Recast the rows from the line with "The height and" up to and including the line with "click(x=433, y=581)" as a Markdown table with the columns No. and Line, numbering each row and skipping blank lines. Omit the pictures from the table.

Given data →
====
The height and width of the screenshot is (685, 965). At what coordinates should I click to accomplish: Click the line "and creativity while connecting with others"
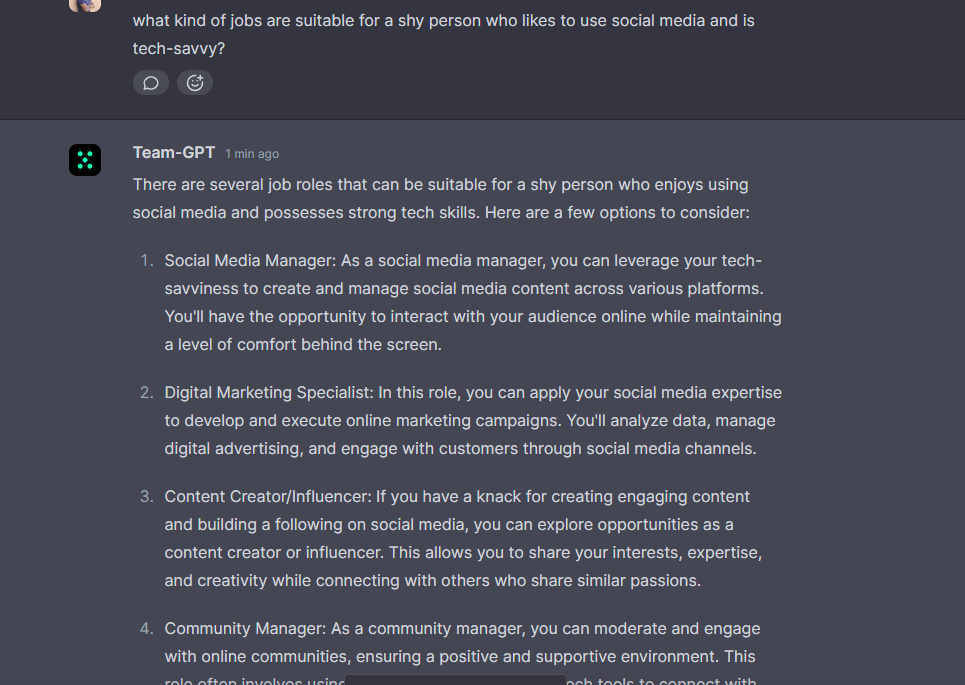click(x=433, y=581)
====
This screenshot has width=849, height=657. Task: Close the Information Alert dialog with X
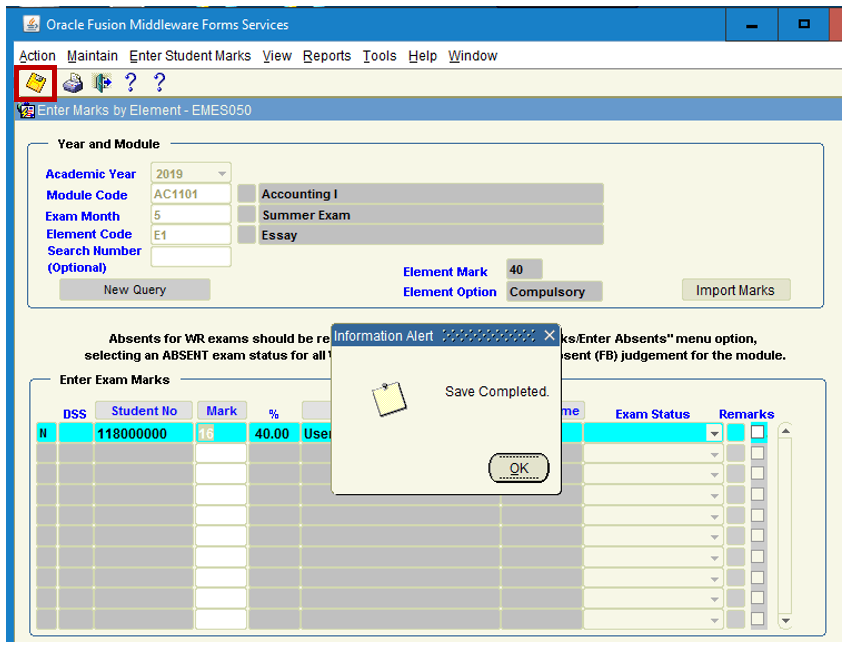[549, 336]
====
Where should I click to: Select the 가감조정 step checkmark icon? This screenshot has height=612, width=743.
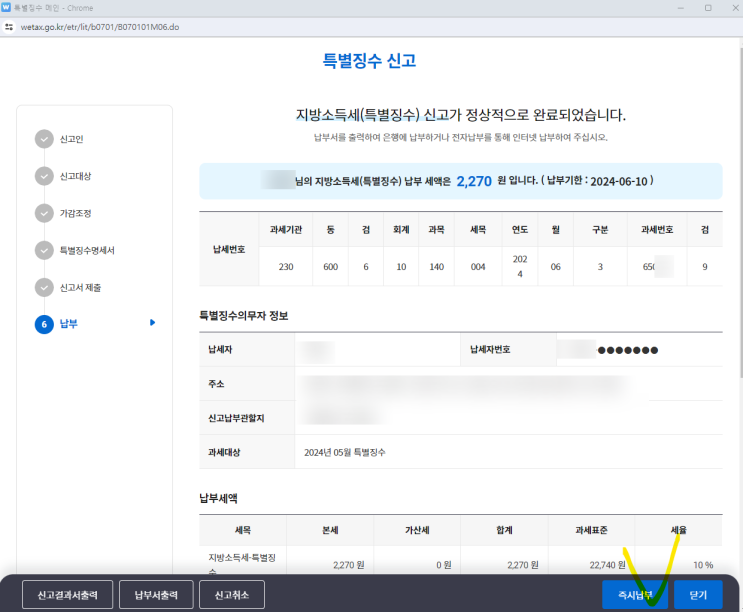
====
Task response →
| No. | Line |
|---|---|
| 1 | The height and width of the screenshot is (685, 965). At what coordinates should I click to accomplish: Click the line "and creativity while connecting with others" |
| 2 | click(x=433, y=581) |